Start of RECORDS FOR THIS TASK
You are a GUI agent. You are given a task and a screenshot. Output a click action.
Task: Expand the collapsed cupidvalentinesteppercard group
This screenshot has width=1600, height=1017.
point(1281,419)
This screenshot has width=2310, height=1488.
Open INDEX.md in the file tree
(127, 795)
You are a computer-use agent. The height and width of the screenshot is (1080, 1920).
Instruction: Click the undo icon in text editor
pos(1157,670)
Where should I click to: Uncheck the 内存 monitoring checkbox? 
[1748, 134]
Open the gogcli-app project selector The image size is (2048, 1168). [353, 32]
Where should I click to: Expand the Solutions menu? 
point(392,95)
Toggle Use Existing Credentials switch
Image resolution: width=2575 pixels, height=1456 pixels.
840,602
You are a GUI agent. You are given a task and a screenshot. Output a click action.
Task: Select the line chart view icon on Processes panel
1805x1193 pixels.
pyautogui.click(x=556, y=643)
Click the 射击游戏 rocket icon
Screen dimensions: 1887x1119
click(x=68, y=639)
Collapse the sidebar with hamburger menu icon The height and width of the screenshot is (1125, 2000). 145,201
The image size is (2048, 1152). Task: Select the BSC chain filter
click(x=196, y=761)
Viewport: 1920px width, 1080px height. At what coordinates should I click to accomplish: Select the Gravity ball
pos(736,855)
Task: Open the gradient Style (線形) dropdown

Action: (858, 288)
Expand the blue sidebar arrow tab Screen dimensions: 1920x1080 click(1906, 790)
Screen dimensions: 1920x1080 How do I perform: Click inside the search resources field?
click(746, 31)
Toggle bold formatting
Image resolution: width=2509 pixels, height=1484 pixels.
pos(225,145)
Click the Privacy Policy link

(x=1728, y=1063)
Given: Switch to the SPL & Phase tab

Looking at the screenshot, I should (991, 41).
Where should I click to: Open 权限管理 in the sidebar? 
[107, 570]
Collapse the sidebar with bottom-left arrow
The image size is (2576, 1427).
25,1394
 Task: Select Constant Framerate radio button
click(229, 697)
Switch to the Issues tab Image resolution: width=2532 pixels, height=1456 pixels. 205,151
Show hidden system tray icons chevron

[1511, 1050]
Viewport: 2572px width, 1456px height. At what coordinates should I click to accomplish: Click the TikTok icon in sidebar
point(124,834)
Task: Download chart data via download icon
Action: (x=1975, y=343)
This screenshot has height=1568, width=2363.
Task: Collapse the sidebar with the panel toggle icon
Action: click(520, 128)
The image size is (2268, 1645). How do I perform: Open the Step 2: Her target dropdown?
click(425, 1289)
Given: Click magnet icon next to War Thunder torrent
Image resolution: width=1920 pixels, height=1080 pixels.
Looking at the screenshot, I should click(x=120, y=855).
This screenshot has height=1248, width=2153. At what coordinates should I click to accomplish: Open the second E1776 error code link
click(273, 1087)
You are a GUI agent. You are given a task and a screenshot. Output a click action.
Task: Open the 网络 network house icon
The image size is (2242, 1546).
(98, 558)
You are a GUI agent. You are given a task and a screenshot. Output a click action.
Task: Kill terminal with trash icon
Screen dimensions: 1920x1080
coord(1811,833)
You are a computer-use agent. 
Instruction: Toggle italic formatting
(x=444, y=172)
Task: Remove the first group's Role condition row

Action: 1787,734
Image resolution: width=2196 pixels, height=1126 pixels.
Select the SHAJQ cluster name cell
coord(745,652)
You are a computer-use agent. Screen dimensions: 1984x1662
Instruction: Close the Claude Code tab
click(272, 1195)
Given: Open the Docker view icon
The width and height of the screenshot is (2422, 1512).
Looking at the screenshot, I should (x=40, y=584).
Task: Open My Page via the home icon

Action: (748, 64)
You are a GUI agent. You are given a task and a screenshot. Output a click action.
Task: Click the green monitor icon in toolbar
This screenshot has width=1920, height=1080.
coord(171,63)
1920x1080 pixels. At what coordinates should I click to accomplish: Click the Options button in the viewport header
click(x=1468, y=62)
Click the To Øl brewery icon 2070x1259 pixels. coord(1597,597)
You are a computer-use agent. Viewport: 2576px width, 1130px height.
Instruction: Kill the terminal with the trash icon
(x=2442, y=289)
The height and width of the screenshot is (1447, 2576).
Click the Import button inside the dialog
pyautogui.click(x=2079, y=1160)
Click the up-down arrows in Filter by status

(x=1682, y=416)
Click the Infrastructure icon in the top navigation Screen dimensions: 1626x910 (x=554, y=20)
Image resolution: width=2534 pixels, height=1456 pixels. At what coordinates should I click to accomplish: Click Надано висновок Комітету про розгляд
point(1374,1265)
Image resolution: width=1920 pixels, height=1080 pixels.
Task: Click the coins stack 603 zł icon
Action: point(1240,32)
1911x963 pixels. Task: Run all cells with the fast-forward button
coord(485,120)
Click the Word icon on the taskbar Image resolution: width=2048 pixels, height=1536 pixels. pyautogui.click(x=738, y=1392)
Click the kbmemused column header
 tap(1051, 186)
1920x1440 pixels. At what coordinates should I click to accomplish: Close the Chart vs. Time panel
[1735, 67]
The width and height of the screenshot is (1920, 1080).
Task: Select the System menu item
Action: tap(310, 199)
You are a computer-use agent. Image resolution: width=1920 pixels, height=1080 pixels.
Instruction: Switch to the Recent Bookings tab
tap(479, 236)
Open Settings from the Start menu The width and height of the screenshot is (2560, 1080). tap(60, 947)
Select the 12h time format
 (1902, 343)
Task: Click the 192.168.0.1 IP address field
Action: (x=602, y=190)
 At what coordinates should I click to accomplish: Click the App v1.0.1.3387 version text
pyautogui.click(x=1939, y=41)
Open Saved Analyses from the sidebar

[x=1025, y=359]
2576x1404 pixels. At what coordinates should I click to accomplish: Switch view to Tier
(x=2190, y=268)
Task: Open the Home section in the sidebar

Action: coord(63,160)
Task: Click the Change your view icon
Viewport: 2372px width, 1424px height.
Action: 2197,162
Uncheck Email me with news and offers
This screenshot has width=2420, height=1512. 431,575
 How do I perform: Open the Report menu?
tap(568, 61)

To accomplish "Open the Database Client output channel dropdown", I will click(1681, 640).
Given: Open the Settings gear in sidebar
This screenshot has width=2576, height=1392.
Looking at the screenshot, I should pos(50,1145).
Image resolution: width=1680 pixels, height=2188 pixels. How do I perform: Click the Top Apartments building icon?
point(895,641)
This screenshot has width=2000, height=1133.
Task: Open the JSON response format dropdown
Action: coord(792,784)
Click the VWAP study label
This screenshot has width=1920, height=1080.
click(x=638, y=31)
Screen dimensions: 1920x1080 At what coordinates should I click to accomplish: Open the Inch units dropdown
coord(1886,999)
End of RECORDS FOR THIS TASK
EXERCISE DIRECTIONS:
Your answer should consist only of the lines from the one that holds "Image resolution: width=1680" to the end of the entries above, both ends included, each repeated exactly.

ANSWER TO THE EXERCISE:
Image resolution: width=1680 pixels, height=2188 pixels. How do I perform: Click the Top Apartments building icon?
point(895,641)
This screenshot has width=2000, height=1133.
Task: Open the JSON response format dropdown
Action: coord(792,784)
Click the VWAP study label
This screenshot has width=1920, height=1080.
click(x=638, y=31)
Screen dimensions: 1920x1080 At what coordinates should I click to accomplish: Open the Inch units dropdown
coord(1886,999)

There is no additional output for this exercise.